Delicious but deadly

I'm telling you man, I have an absolute iron stomach.
The same toxic chemicals also found in nonstick pans and shampoo are in New Orleans’ drinking water system at higher levels than previously thought, according to a report by the Environmental Working Group (EWG) released Wednesday.

The environmental nonprofit tested water in 44 areas in 31 states and D.C. and found that New Orleans’ water system had levels of chemicals, known as per- and polyfluoroalkyl substances (PFAS), that reached 41.8 parts per trillion.

Since 2016, the Environmental Protection Agency (EPA) has had a health advisory for lifetime exposure to PFOS and PFOA — two types of PFAS — in drinking water set to 70 parts per trillion, but the limit is not enforceable.
The thing is, they say in there that some of the cleanest water in the country comes from Meridian, Mississippi and I have had the water in Meridian and can tell you it tastes like trash. Maybe the water here has a lot of actual trash in it but.. still....

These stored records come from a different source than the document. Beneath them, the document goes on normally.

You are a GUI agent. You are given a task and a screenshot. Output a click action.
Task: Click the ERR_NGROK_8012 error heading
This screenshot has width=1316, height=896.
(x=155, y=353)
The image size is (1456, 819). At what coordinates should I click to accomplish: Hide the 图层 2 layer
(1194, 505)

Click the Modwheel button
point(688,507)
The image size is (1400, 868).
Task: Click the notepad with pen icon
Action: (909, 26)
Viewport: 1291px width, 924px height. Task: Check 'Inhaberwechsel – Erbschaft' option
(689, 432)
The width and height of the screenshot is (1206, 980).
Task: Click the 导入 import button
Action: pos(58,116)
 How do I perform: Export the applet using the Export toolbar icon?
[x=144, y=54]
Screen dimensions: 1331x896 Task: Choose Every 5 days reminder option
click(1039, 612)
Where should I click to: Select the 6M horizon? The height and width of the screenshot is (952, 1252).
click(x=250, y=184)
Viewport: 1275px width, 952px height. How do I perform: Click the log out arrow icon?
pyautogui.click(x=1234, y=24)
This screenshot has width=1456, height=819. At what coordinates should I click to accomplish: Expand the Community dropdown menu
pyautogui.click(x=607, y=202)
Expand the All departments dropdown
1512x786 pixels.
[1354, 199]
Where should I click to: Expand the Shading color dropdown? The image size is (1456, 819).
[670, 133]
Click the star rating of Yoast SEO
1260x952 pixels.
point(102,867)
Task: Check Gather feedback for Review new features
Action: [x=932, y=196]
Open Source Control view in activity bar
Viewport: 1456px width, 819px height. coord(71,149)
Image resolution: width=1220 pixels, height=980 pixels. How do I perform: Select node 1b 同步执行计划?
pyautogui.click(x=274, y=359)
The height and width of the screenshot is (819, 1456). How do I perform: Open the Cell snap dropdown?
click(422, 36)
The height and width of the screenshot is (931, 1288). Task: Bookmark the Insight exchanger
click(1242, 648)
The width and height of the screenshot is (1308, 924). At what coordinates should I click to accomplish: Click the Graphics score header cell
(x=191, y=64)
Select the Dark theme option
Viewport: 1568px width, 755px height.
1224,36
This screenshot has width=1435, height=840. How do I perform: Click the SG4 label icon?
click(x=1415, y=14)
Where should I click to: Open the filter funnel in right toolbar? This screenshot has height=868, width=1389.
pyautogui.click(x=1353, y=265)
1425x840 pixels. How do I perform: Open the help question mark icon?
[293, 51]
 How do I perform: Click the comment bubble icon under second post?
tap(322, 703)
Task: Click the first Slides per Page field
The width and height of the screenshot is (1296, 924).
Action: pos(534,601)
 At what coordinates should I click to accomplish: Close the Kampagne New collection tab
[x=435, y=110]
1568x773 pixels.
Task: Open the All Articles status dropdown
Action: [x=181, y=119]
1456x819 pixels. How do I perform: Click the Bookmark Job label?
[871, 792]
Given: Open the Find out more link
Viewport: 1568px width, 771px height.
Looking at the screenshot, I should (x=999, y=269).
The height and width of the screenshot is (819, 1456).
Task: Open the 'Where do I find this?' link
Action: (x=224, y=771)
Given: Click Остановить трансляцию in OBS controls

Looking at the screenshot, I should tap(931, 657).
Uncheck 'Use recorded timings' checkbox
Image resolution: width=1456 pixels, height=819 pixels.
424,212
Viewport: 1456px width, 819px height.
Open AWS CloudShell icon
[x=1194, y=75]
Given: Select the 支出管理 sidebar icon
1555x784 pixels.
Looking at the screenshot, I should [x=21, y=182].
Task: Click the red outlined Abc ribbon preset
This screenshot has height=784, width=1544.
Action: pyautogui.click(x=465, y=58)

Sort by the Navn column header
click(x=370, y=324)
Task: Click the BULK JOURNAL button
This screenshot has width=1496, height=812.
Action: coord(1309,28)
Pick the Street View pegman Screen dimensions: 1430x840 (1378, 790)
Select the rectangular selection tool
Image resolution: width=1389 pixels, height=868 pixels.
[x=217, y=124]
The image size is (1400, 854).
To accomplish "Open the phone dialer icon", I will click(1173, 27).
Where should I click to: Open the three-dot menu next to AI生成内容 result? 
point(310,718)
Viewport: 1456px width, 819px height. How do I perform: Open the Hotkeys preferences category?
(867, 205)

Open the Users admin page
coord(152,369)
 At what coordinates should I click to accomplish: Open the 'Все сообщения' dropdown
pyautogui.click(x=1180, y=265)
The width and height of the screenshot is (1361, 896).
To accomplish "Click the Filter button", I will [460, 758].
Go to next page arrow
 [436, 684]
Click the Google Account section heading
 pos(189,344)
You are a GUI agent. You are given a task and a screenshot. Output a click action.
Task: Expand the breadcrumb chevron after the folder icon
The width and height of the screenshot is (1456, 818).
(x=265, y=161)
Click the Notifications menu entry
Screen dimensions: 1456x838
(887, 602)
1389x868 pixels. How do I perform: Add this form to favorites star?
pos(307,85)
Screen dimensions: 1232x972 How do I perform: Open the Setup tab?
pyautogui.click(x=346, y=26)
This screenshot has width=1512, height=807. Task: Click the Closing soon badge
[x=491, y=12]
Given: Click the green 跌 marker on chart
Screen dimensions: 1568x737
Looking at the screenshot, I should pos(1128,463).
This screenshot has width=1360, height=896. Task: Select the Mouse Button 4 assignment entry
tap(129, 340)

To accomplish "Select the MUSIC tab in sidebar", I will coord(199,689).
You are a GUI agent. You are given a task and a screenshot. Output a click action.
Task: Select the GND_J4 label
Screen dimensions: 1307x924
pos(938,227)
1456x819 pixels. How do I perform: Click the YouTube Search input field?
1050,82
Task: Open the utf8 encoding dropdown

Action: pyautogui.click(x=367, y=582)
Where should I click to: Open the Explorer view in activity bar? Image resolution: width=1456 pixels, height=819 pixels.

Meanwhile, have you seen this? Have you heard about this?
The first state to enact any protections at all was Louisiana, in the late 1980s. “It was the only environmental issue in Louisiana anyone ever sprang on me I didn’t know anything about,” says chemical physicist Paul Templet, who as the state’s lead environmental regulator at the time ordered a study on oil-and-gas radioactivity. The results horrified him.

The levels of radium in Louisiana oil pipes had registered as much as 20,000 times the limits set by the EPA for topsoil at uranium-mill waste sites. Templet found that workers who were cleaning oil-field piping were being coated in radioactive dust and breathing it in. One man they tested had radioactivity all over his clothes, his car, his front steps, and even on his newborn baby. The industry was also spewing waste into coastal waterways, and radioactivity was shown to accumulate in oysters. Pipes still laden with radioactivity were donated by the industry and reused to build community playgrounds. Templet sent inspectors with Geiger counters across southern Louisiana. One witnessed a kid sitting on a fence made from piping so radioactive they were set to receive a full year’s radiation dose in an hour. “People thought getting these pipes for free from the oil industry was such a great deal,” says Templet, “but essentially the oil companies were just getting rid of their waste.”
So, you know, pipes. They've got bad stuff in them.